The Humble Hugeness of Tom Petty

The rocker, who always let his songs be the star, is dead at 66.

Tom Petty performs at a music festival
Amy Harris / Invision / AP

In 2015, The Washington Post asked Tom Petty’s biographer Warren Zanes why Petty doesn’t get more respect. One reason, Zanes said, was that Petty had too many hits: “People go, ‘oh, it’s too commercial.’” The other reason was that this particular rock star emphasized music over personality. “He didn’t ever get a trampoline out and do a backflip,” Zanes said. “No, he goes out and plays the songs that he wrote.”

Footage of the singer’s 2008 Super Bowl halftime performance testifies to that assessment, and it’s worth watching in light of Petty’s death on Monday at the age of 66. On the largest stage anyone can play on, Petty and the Heartbreakers didn’t do much other than execute their material flawlessly. The lack of spectacle came off like a power move: Can you believe we have these songs?

The halftime opener was “American Girl,” whose jump-roping exuberance still sounds fresh zillions of spins since its release in 1977, and whose distillation of the national character won’t be surpassed: To be American really is to be “raised on promises.” Petty and his band then jammed on through “I Won’t Back Down,” “Free Fallin’,” and “Runnin’ Down a Dream,” and took a bow. “Mary Jane’s Last Dance” and “Don’t Come Around Here No More” and “Don’t Do Me Like That” and “You Don’t Know How It Feels” and “Refugee” and “The Waiting” and so many other hits would have to be revisited another time—quite likely the next time you turn on the radio or head to a neighborhood bar.

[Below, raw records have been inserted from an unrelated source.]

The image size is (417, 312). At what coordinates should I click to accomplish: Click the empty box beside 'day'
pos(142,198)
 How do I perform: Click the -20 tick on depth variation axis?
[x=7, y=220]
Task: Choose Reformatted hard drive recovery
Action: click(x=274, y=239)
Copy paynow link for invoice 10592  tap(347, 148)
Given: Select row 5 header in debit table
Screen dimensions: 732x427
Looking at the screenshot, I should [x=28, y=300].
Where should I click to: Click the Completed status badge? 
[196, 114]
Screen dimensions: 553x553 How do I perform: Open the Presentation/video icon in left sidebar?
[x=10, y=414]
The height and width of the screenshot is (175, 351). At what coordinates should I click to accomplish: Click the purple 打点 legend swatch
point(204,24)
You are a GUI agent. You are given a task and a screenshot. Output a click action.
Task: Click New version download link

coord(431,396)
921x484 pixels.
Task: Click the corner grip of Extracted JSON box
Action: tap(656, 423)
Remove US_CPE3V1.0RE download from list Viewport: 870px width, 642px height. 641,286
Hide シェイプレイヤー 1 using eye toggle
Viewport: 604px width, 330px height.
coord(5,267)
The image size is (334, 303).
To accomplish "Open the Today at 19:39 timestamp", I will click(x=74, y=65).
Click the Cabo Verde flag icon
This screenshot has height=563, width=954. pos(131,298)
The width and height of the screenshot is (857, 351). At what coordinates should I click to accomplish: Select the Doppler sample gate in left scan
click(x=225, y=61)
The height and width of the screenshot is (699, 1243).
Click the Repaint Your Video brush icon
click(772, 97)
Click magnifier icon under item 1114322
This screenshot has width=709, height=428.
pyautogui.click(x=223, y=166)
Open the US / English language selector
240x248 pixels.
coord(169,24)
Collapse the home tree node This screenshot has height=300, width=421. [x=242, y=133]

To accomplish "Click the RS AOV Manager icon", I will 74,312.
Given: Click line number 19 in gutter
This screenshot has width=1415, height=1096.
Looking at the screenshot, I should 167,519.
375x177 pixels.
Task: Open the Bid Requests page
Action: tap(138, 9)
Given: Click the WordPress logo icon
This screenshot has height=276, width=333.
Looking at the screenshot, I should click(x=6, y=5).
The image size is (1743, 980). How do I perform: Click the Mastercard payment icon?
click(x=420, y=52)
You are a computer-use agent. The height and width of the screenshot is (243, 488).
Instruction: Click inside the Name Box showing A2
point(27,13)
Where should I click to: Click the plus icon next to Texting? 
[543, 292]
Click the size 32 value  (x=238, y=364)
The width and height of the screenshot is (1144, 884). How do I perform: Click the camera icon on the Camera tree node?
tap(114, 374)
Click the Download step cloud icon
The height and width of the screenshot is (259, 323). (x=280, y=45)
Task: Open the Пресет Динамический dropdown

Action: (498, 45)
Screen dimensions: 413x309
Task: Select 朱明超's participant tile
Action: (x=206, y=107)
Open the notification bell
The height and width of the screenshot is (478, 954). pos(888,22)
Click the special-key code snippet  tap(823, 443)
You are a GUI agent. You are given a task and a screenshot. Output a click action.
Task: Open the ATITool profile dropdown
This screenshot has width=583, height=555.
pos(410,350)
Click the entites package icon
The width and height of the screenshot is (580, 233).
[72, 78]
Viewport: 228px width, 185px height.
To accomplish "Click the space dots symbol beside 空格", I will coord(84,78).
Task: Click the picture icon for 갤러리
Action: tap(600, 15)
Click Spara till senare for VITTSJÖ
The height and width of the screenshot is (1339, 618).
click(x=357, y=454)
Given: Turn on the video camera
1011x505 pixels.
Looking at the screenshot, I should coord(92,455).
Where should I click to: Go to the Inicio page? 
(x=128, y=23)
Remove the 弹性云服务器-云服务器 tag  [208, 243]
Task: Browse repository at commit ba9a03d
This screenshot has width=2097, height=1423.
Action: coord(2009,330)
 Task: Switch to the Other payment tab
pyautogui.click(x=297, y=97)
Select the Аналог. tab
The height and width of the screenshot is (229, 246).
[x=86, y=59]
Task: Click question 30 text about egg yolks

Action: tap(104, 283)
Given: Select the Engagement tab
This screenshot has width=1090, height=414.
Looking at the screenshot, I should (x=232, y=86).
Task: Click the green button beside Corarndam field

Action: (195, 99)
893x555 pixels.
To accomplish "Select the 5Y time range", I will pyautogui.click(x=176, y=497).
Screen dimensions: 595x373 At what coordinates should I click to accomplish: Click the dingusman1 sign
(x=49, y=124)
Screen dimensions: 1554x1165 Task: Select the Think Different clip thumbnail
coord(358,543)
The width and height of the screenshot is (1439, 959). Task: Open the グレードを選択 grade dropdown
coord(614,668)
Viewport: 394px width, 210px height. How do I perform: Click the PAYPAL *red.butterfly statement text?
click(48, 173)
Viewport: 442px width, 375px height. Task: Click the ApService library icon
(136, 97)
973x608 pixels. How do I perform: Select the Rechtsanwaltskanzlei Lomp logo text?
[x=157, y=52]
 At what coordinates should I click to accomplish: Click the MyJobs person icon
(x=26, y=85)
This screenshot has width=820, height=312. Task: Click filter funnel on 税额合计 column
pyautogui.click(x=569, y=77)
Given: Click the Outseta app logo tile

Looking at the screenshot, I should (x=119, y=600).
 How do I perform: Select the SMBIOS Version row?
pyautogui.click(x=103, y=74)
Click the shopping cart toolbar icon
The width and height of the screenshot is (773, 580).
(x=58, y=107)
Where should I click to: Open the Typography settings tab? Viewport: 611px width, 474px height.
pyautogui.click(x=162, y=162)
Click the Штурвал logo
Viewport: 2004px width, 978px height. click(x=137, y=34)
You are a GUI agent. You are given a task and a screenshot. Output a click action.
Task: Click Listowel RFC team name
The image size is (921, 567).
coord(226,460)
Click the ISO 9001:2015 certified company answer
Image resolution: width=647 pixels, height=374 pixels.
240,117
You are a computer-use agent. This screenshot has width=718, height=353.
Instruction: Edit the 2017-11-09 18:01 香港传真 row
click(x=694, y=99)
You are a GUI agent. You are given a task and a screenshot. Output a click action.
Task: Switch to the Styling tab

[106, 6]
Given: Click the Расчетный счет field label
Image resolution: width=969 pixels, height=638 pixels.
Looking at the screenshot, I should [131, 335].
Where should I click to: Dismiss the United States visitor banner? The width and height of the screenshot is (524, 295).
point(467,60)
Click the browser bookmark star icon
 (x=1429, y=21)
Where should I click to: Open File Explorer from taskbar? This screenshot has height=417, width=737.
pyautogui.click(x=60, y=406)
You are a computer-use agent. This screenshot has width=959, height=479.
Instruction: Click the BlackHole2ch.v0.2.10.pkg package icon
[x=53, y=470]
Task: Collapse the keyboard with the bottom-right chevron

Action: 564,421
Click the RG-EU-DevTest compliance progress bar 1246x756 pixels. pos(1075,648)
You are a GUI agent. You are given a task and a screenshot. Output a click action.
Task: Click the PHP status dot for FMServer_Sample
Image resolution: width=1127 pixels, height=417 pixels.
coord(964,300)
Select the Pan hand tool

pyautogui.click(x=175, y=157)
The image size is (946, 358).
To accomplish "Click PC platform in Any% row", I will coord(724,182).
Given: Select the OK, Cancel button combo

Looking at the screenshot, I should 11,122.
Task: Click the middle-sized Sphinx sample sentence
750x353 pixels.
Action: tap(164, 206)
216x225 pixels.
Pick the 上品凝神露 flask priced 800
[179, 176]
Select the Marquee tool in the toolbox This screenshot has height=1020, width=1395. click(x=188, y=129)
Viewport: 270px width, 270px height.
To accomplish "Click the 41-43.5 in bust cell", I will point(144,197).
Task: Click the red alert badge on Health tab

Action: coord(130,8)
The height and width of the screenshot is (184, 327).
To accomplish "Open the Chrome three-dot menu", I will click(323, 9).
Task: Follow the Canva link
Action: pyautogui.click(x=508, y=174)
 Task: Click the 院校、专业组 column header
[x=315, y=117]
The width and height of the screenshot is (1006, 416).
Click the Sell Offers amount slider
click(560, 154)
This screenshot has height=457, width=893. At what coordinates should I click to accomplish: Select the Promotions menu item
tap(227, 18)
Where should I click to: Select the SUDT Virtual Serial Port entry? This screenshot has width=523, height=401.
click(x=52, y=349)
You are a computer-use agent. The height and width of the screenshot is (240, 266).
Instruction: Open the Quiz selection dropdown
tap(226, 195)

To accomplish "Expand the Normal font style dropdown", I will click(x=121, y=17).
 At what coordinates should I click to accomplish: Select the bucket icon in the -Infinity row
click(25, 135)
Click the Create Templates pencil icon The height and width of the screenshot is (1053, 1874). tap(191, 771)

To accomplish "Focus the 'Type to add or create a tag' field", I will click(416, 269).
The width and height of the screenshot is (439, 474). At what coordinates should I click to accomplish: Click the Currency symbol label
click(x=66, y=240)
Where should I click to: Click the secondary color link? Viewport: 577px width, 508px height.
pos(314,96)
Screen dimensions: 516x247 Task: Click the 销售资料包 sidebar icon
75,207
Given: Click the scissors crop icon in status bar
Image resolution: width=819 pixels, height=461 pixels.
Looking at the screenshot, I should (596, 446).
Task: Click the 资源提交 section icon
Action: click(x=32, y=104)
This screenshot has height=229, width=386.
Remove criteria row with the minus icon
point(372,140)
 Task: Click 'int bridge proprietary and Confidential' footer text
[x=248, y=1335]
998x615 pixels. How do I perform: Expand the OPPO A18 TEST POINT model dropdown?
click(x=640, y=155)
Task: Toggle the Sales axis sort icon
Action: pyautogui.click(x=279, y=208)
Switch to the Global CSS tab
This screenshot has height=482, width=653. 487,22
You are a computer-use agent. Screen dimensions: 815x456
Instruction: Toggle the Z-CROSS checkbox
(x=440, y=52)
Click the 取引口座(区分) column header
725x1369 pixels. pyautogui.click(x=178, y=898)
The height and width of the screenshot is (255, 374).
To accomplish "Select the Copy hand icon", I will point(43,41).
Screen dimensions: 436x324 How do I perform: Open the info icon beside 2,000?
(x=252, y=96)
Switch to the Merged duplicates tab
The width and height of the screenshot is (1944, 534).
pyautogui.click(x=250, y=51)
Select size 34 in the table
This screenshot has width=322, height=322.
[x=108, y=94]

Raised in Gainesville, Florida, Petty has said he was inspired as a teen to go into rock by the Beatles’ famous 1964 performance on The Ed Sullivan Show. After the implosion of his first band, Mudcrutch, Petty merged the Fab Four’s candied pop sensibility with southern-rock ranginess on Tom Petty & the Heartbreakers’ 1976 debut. Today the album seems an obvious triumph, featuring “American Girl,” “Breakdown,” and “Anything That’s Rockn’ Roll.” But at first it was somewhat ignored by the press and public, a fact Petty attributed to being inaccurately marketed as a punk band. “All that punk shit was just a little too trendy,” Petty told Rolling Stone in 1978, reflecting on a run-in with a condescending Johnny Rotten.

Soon, though, he’d be a household name, helped along by 1979’s platinum-selling Damn the Torpedoes. “An innovator or an ironist only half as good might be easier to write about than Petty and his middle ground,” wrote Rolling Stone’s Ariel Swartley in a review of the album. “The Heartbreakers haven’t duded up the music with myth. In their book, playing rock & roll doesn’t need this or any other justification. It’s what we’d all be doing if we could.”

To be fair, there was a touch of myth to Damn the Torpedoes—money-related, but myth all the same. It arrived on shelves only after a protracted dispute between Petty and his record label that saw him declaring bankruptcy for bargaining purposes. He would battle again with the music industry for 1981’s Hard Promises, which he insisted be priced at $8.98 rather than $9.98.

By the time of Petty’s 1989 solo debut, Full Moon Fever, he’d earned the friendships of George Harrison, Bob Dylan, Roy Orbison, and Jeff Lynne, his comrades in the supergroup the Traveling Wilburys. Fever confirmed his chops within or without a famous band, as heard in the incredible one-two opener: First comes the bona fide epic “Free Fallin’,” followed by the tense-and-release inspirational blast of I Won’t Back Down.” The latter song was written in response to an arsonist torching Petty’s house while he and his family were in it.

Zanes’s 2015 biography marked the first time Petty publicly revealed his struggle with heroin addiction during the 1990s, a decade that otherwise saw continued success for him with the 1994 hit album Wildflowers. Zanes attributed Petty’s drug problems to “the classic situation of midlife pinning a person down to the mat” (the rocker’s marriage of 22 years ended in divorce in 1996, and he would marry again in 2001). But Petty soldiered on, embracing elder-statesman status with more tours and albums in the new millennium.

His consistency continued until the end. It was in 2014 that the Heartbreakers scored their first No. 1 album, Hypnotic Eye, no small achievement so late in a band’s career. “After you’ve written 300, 400 [songs], you’ve got to really concentrate so you can get something that feels fresh and is worth the money to someone who has a whole bunch of Tom Petty records,” Petty told the Los Angeles Times about his final record. “‘Why would I buy another one?’ Well, because it’s worth it, you know?"